WHAT YOU SHOULD DO:
Pick out each line in these entries that contains the string "computer".

[Records from a dataset]
────────

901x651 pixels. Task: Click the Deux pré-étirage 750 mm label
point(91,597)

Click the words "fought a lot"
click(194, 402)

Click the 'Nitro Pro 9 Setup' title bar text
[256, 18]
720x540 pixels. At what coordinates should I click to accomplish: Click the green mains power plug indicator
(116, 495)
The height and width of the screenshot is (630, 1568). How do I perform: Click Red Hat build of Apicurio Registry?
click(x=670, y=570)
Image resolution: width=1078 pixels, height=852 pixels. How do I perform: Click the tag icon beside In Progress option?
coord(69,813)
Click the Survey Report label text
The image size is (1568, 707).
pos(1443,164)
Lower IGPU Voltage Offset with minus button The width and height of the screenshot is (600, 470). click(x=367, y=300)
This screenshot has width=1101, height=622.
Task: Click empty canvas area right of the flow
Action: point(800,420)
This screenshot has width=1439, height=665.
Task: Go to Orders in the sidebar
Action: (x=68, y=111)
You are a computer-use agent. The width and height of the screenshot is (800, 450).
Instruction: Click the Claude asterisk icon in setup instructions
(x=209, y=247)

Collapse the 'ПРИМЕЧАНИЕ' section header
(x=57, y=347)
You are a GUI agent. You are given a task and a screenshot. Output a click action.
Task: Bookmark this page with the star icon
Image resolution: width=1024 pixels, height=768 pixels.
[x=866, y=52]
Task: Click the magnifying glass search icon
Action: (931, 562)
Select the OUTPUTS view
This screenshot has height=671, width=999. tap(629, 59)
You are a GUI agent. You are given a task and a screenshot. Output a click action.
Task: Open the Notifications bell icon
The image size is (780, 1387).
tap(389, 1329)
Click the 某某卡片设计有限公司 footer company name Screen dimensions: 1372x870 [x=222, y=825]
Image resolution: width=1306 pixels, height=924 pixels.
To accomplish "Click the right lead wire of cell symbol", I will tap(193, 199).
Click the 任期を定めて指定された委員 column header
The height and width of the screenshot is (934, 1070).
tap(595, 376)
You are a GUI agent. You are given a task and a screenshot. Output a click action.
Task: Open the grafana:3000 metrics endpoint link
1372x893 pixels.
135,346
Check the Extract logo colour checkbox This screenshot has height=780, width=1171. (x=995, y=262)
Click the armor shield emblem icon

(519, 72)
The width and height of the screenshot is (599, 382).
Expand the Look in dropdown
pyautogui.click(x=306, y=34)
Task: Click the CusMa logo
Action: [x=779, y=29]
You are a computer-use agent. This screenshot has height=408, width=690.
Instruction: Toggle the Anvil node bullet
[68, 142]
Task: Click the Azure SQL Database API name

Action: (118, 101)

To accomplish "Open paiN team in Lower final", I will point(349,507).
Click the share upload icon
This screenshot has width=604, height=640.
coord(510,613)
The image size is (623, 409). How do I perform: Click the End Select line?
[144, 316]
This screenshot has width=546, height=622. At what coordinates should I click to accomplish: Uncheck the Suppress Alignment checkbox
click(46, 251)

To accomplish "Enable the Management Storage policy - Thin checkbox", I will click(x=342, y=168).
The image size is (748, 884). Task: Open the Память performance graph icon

────────

EXERCISE SOLUTION:
You are a computer-use agent. The width and height of the screenshot is (800, 450).
You are a computer-use agent. This screenshot has height=408, width=690.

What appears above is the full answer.